Home Detention Orders

Home detention is an alternative to full-time imprisonment where an offender is confined to an approved residence for specified periods of time for the duration of the sentence of imprisonment. Offenders who are subject to home detention orders are strictly supervised by Community Corrections and are subject to electronic monitoring. Prior to sentencing an offender to home detention, the court must first find that no penalty other than imprisonment is an appropriate penalty for the offence in question.

Home detention orders are limited to a maximum period of 18 months and an offender may not be subject to two or more home detention orders, to be served concurrently or cumulatively, where the date at which the new sentence will end is more than 18 months after the date on which it was imposed.  Parole periods can be provided as part of a home detention order. There are very specific criteria about who is eligible for home detention, dependent on both the nature of the offence and their criminal history.


If an offender fails to comply with the conditions of the home detention order, Community Corrections prepares a breach report outlining the response to the order and a recommendation as to the type of action Community Corrections believe is appropriate for the Parole Authority to take.
Breaches may include failing to adhere to schedules, failing to attend appointments as directed, alcohol and/or drug use, or committing further offences.
The Authority can make a limited number of decisions in response to a breach of a home detention order.
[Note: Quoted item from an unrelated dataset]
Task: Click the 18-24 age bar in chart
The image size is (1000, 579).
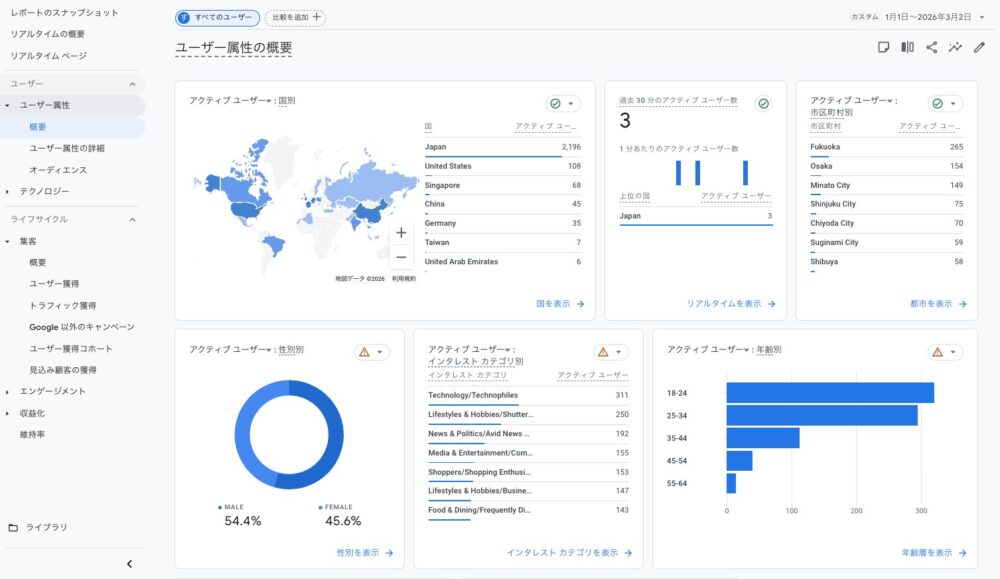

Some of these are legislated and some are utilised by the Authority in order to provide some “middle ground” between no action and returning an offender to custody.
The options available to the Authority are: 
  • Take no action and note the report
  • Stand the matter over – usually to follow court results or obtain updated information from Community Corrections
  • Issue a warning – in relation to compliance with the home detention order, drug use, alcohol use or court matters that have been finalised by way of a non-custodial penalty
  • Revoke the home detention order by issuing a warrant for the offender’s arrest and return to custody.